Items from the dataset
•••••

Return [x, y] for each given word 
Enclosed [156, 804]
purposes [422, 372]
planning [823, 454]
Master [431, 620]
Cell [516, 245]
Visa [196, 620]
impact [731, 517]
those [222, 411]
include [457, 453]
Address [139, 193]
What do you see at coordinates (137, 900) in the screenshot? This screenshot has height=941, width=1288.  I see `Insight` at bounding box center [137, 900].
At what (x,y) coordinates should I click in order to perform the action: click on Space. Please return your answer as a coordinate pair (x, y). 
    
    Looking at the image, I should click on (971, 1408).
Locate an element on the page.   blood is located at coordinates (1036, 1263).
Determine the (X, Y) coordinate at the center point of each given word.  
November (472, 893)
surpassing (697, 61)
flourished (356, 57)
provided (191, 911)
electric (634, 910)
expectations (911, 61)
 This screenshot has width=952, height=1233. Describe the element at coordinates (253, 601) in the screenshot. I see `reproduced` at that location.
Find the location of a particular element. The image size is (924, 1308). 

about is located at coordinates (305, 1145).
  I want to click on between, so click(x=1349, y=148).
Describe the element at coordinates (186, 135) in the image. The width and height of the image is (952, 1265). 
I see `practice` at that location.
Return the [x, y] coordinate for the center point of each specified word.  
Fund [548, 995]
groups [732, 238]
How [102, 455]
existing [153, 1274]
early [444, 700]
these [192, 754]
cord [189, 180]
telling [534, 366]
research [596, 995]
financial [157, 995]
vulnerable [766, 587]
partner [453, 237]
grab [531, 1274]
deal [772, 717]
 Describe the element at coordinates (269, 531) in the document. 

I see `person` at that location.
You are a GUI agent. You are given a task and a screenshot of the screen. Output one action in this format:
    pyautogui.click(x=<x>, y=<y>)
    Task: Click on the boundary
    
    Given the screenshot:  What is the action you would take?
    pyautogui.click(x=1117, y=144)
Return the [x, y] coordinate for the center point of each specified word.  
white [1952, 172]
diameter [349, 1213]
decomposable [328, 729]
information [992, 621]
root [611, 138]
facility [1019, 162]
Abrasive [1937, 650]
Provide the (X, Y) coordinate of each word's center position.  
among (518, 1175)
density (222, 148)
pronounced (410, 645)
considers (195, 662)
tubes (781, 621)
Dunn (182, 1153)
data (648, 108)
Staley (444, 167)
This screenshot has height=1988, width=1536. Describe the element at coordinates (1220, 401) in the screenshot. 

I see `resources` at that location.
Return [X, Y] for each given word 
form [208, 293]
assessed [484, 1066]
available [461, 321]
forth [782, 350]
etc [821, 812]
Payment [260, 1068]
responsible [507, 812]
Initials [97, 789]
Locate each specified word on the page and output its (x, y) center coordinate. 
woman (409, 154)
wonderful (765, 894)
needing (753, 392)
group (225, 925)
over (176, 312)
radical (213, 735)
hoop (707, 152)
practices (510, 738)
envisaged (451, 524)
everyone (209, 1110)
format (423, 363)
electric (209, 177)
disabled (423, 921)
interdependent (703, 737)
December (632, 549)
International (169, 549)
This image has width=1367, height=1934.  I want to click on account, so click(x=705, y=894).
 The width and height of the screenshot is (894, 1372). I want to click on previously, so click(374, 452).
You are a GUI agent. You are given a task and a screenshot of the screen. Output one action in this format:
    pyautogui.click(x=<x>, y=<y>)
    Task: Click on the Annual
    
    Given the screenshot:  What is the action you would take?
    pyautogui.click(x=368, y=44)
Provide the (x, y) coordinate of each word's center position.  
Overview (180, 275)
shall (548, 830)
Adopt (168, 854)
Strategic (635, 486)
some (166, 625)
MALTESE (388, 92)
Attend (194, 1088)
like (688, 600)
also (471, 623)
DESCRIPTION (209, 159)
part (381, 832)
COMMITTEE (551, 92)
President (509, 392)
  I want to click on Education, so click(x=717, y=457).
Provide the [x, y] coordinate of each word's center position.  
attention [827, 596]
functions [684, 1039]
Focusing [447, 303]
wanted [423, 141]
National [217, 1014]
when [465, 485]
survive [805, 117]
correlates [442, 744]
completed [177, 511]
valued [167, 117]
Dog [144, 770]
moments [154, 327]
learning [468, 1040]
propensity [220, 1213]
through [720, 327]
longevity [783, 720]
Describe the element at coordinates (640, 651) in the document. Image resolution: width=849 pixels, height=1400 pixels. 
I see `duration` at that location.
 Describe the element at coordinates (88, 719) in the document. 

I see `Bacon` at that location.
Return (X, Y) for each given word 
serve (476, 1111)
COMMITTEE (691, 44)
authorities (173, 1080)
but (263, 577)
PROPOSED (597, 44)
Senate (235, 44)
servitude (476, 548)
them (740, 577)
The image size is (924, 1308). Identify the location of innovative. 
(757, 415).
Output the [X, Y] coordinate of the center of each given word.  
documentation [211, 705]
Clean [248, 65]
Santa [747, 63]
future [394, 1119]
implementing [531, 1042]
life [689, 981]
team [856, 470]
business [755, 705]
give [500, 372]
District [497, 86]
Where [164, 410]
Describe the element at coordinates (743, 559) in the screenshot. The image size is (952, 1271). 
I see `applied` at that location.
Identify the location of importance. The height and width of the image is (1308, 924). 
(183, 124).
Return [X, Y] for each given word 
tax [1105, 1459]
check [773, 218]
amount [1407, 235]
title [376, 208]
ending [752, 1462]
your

•••••

§ **Given problem**
Print all of the items above again, line for line, without changing anything.

§ **Correct response**
Return [x, y] for each given word 
Enclosed [156, 804]
purposes [422, 372]
planning [823, 454]
Master [431, 620]
Cell [516, 245]
Visa [196, 620]
impact [731, 517]
those [222, 411]
include [457, 453]
Address [139, 193]
What do you see at coordinates (137, 900) in the screenshot? This screenshot has height=941, width=1288.  I see `Insight` at bounding box center [137, 900].
At what (x,y) coordinates should I click in order to perform the action: click on Space. Please return your answer as a coordinate pair (x, y). 
    
    Looking at the image, I should click on (971, 1408).
Locate an element on the page.   blood is located at coordinates (1036, 1263).
Determine the (X, Y) coordinate at the center point of each given word.  
November (472, 893)
surpassing (697, 61)
flourished (356, 57)
provided (191, 911)
electric (634, 910)
expectations (911, 61)
 This screenshot has width=952, height=1233. Describe the element at coordinates (253, 601) in the screenshot. I see `reproduced` at that location.
Find the location of a particular element. The image size is (924, 1308). 

about is located at coordinates (305, 1145).
  I want to click on between, so click(x=1349, y=148).
Describe the element at coordinates (186, 135) in the image. The width and height of the image is (952, 1265). 
I see `practice` at that location.
Return the [x, y] coordinate for the center point of each specified word.  
Fund [548, 995]
groups [732, 238]
How [102, 455]
existing [153, 1274]
early [444, 700]
these [192, 754]
cord [189, 180]
telling [534, 366]
research [596, 995]
financial [157, 995]
vulnerable [766, 587]
partner [453, 237]
grab [531, 1274]
deal [772, 717]
 Describe the element at coordinates (269, 531) in the document. 

I see `person` at that location.
You are a GUI agent. You are given a task and a screenshot of the screen. Output one action in this format:
    pyautogui.click(x=<x>, y=<y>)
    Task: Click on the boundary
    
    Given the screenshot:  What is the action you would take?
    pyautogui.click(x=1117, y=144)
Return the [x, y] coordinate for the center point of each specified word.  
white [1952, 172]
diameter [349, 1213]
decomposable [328, 729]
information [992, 621]
root [611, 138]
facility [1019, 162]
Abrasive [1937, 650]
Provide the (X, Y) coordinate of each word's center position.  
among (518, 1175)
density (222, 148)
pronounced (410, 645)
considers (195, 662)
tubes (781, 621)
Dunn (182, 1153)
data (648, 108)
Staley (444, 167)
This screenshot has height=1988, width=1536. Describe the element at coordinates (1220, 401) in the screenshot. 

I see `resources` at that location.
Return [X, Y] for each given word 
form [208, 293]
assessed [484, 1066]
available [461, 321]
forth [782, 350]
etc [821, 812]
Payment [260, 1068]
responsible [507, 812]
Initials [97, 789]
Locate each specified word on the page and output its (x, y) center coordinate. 
woman (409, 154)
wonderful (765, 894)
needing (753, 392)
group (225, 925)
over (176, 312)
radical (213, 735)
hoop (707, 152)
practices (510, 738)
envisaged (451, 524)
everyone (209, 1110)
format (423, 363)
electric (209, 177)
disabled (423, 921)
interdependent (703, 737)
December (632, 549)
International (169, 549)
This image has width=1367, height=1934.  I want to click on account, so click(x=705, y=894).
 The width and height of the screenshot is (894, 1372). I want to click on previously, so click(374, 452).
You are a GUI agent. You are given a task and a screenshot of the screen. Output one action in this format:
    pyautogui.click(x=<x>, y=<y>)
    Task: Click on the Annual
    
    Given the screenshot:  What is the action you would take?
    pyautogui.click(x=368, y=44)
Provide the (x, y) coordinate of each word's center position.  
Overview (180, 275)
shall (548, 830)
Adopt (168, 854)
Strategic (635, 486)
some (166, 625)
MALTESE (388, 92)
Attend (194, 1088)
like (688, 600)
also (471, 623)
DESCRIPTION (209, 159)
part (381, 832)
COMMITTEE (551, 92)
President (509, 392)
  I want to click on Education, so click(x=717, y=457).
Provide the [x, y] coordinate of each word's center position.  
attention [827, 596]
functions [684, 1039]
Focusing [447, 303]
wanted [423, 141]
National [217, 1014]
when [465, 485]
survive [805, 117]
correlates [442, 744]
completed [177, 511]
valued [167, 117]
Dog [144, 770]
moments [154, 327]
learning [468, 1040]
propensity [220, 1213]
through [720, 327]
longevity [783, 720]
Describe the element at coordinates (640, 651) in the document. Image resolution: width=849 pixels, height=1400 pixels. 
I see `duration` at that location.
 Describe the element at coordinates (88, 719) in the document. 

I see `Bacon` at that location.
Return (X, Y) for each given word 
serve (476, 1111)
COMMITTEE (691, 44)
authorities (173, 1080)
but (263, 577)
PROPOSED (597, 44)
Senate (235, 44)
servitude (476, 548)
them (740, 577)
The image size is (924, 1308). Identify the location of innovative. 
(757, 415).
Output the [X, Y] coordinate of the center of each given word.  
documentation [211, 705]
Clean [248, 65]
Santa [747, 63]
future [394, 1119]
implementing [531, 1042]
life [689, 981]
team [856, 470]
business [755, 705]
give [500, 372]
District [497, 86]
Where [164, 410]
Describe the element at coordinates (743, 559) in the screenshot. The image size is (952, 1271). 
I see `applied` at that location.
Identify the location of importance. The height and width of the image is (1308, 924). 
(183, 124).
Return [X, Y] for each given word 
tax [1105, 1459]
check [773, 218]
amount [1407, 235]
title [376, 208]
ending [752, 1462]
your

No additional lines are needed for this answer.